Interview with Martin Hayes and Iarla Ó Lionáird of The Gloaming
by Paul O’Connor
POC: A lot must have happened during your ‘creative retreat’ together in Grouse Lodge earlier in the year.
MH: The instrumentation was agreed, the melodies were there, the general sketch of the arrangements was there, but they were very much sketches. There’s a lot of on-the-spot decisions being made live. There are stretches where Caoimhín and myself are going ‘what’ll it be tonight I wonder?’ And there’s definitely big chunks for Tom to produce something different every night. We’re enjoying that — there’s a kind of formation process going on live, where we are leaving plenty of freedom for each other.
IÓL: We prepared material together in Grouse Lodge, but to see Tom in full flight on stage is a very different experience.
POC: Thomas is obviously an important factor in the sound you’re producing.
IOL: He’s very powerful and he’s very surprising and potent. He’s a great believer in the moment because he can be. When you have those kinds of abilities and such a command of your instrument, you can believe in the moment and you can wait for it to come.
MH: We hadn’t actually heard him open up until the Concert Hall. He didn’t open up those improv sections at all as much in rehearsals.

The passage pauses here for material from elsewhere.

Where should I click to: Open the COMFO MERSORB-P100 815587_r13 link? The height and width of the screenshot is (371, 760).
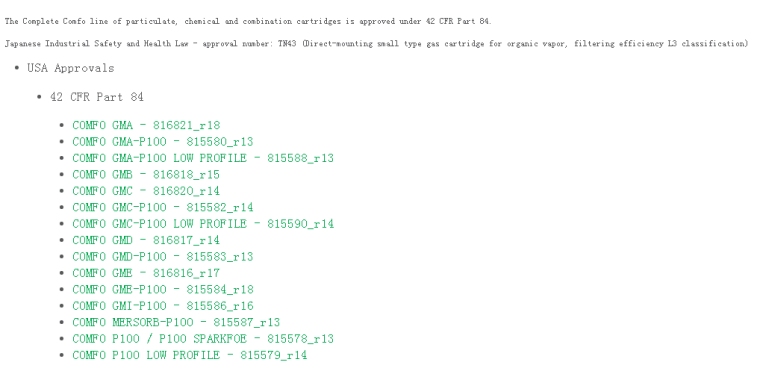coord(176,323)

We didn’t know what to expect really but we had made the space for him and then on stage he just tore into it. Tom brings something of the music of our time to this band, not just jazz or classical, but what’s happening in contemporary music. He’s got a familiarity with the now and with the people who are making that music. To bring him in is to bring that contemporary approach into contact with a more traditional sound. It’s not that we’re not familiar with it ourselves. We were open to that connection already, but the nice thing about Thomas, and the unique thing, is that he was already familiar with the musical tradition we were coming from.

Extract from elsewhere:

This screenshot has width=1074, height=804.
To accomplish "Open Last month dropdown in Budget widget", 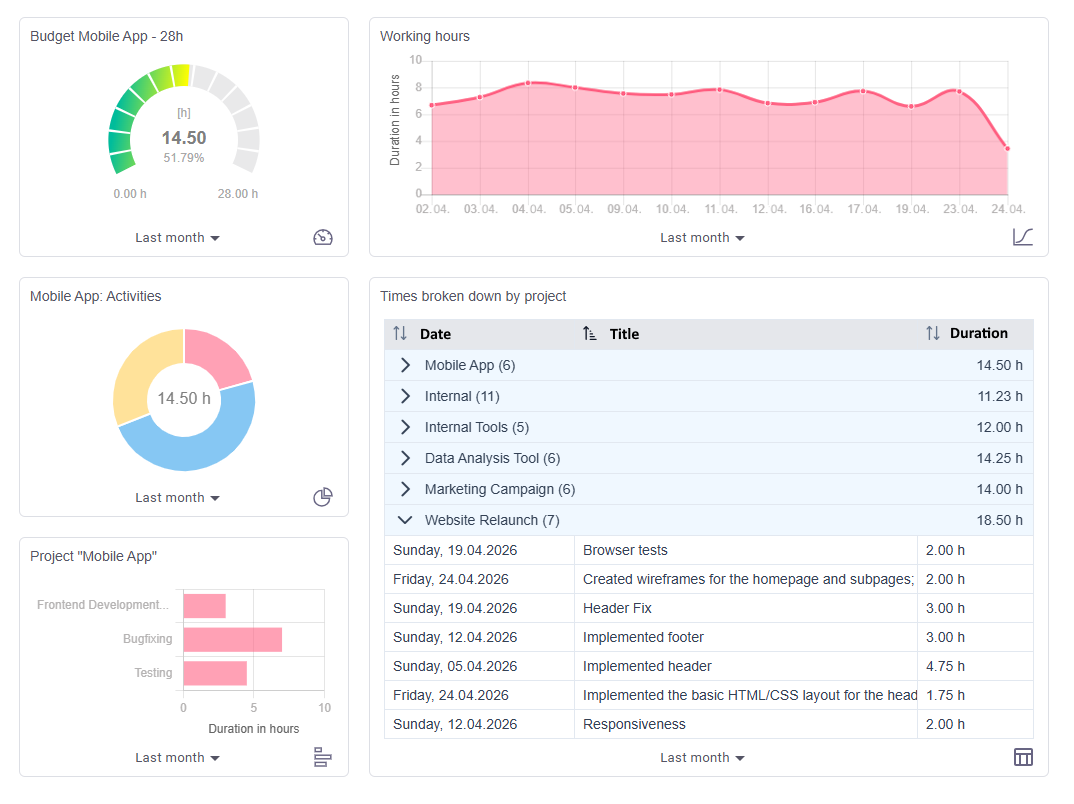I will click(177, 238).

POC: There is certainly something new in the music, I found, a charge and energy that will surprise people. There’s even a trance element that comes out in some of the sequences.
MH: That current idea of the repetitive groove and that gradual building up of a rhythm — that happens with us, for sure. I’ve always thought that it was an intrinsic part of our music anyway, a somewhat under-explored part of it — that powerful repetition that one hears in contemporary dance music. We used to be almost shy about it as a culture, seeing it as an indication of its weakness, but when you view that circularity in a positive way and explore what it can achieve, it can be very powerful.

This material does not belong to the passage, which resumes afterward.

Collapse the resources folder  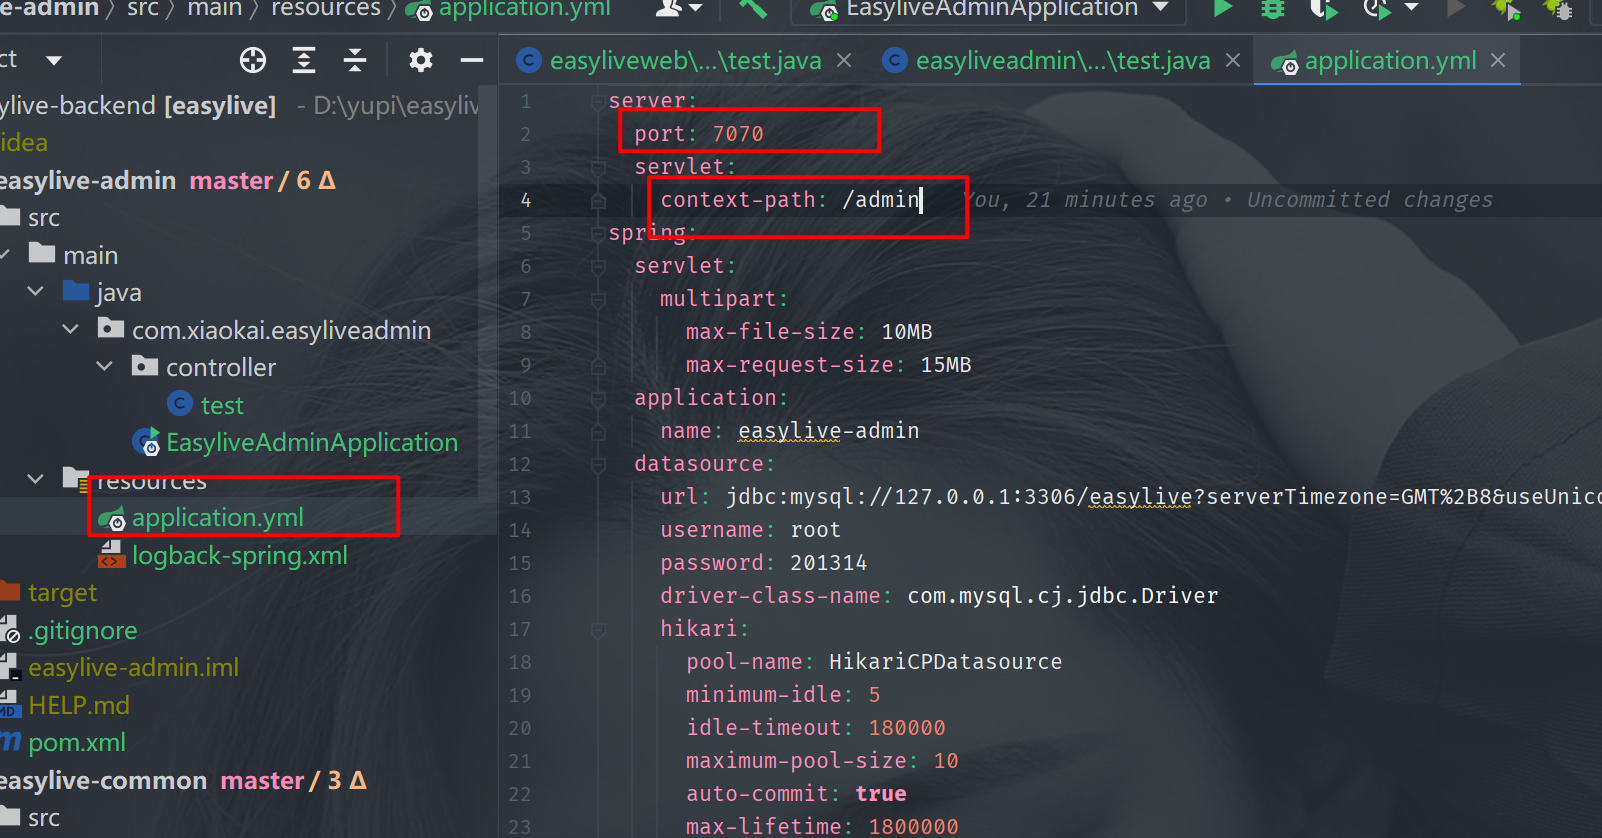[x=36, y=479]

POC: Was it difficult for you to achieve in any way?
MH: I’ve had inclinations in that direction for a long, long time, and I’ve been very interested in all kinds of other forms of music, and though I’ve been working within the fiddle-guitar for a while, which has its freedom as well as its limitations, with the colouration that comes from all the different directions here a lot of new possibilities opened up.
IOL: People know me for stretching the boundaries a bit, but the fact is a lot what you heard in the National Concert Hall, from my perspective, the songs certainly, was worked out in Grouse Lodge, and represented new territory for me, absolutely brand new territory. Much of it was due to happenstance — I might have chosen a certain song or lyric from a poem just there and then; but also much of it was due to the people in the room, and I would go back to Thomas again, in terms of a kind of co-writer for me in my exploits with the songs: his harmonic sense, his comfort going into new pathways, which is what you do when you write songs. It brought me into terrain I’ve never been in before, and I found it very exciting, working up those songs, and I love singing them and that was as much to do with him and the band as it has to do with me. So I was stretched quite a bit.
POC: But it worked out somehow.
MH: We ‘played’. We really just went at it in Grouse Lodge, for fun. It wasn’t at all calculated. We were all just pouring ideas out all the time. And it was great that we recorded all of them as they were flying out. A great way of working and playing started to emerge, something that everyone could contribute to. And as well as that a collective sound began to emerge. I never really had that experience before.
POC: A sound and a band?
MH: It’s not a band in the usual sense because of our individual careers, but it is a band in the sense of a group of people coming together and developing a specific sound above and beyond what any of us have individually. It’s also a sound that couldn’t happen without all the particular people involved being part of it. On a personal level, there are no tensions between us, there are no ego battles, because everyone gets to be themselves and gets complete freedom to express themselves fully.
IOL: It is a band in the sense that we make a sound that is all our own. We like to have moments of coherence, but I think there’s a lot of transition in the music, we can change and shift, and we’re not afraid of that uncertainty. There’s also room in the band for quite a lot of abstraction, and potential for a kind of fast-track to get an emotional charge from the music. In a sense, there’s no ‘outside’ for us. I think we’ll be producing a lot of new sounds and emotions as we go on. And we’re excited about it.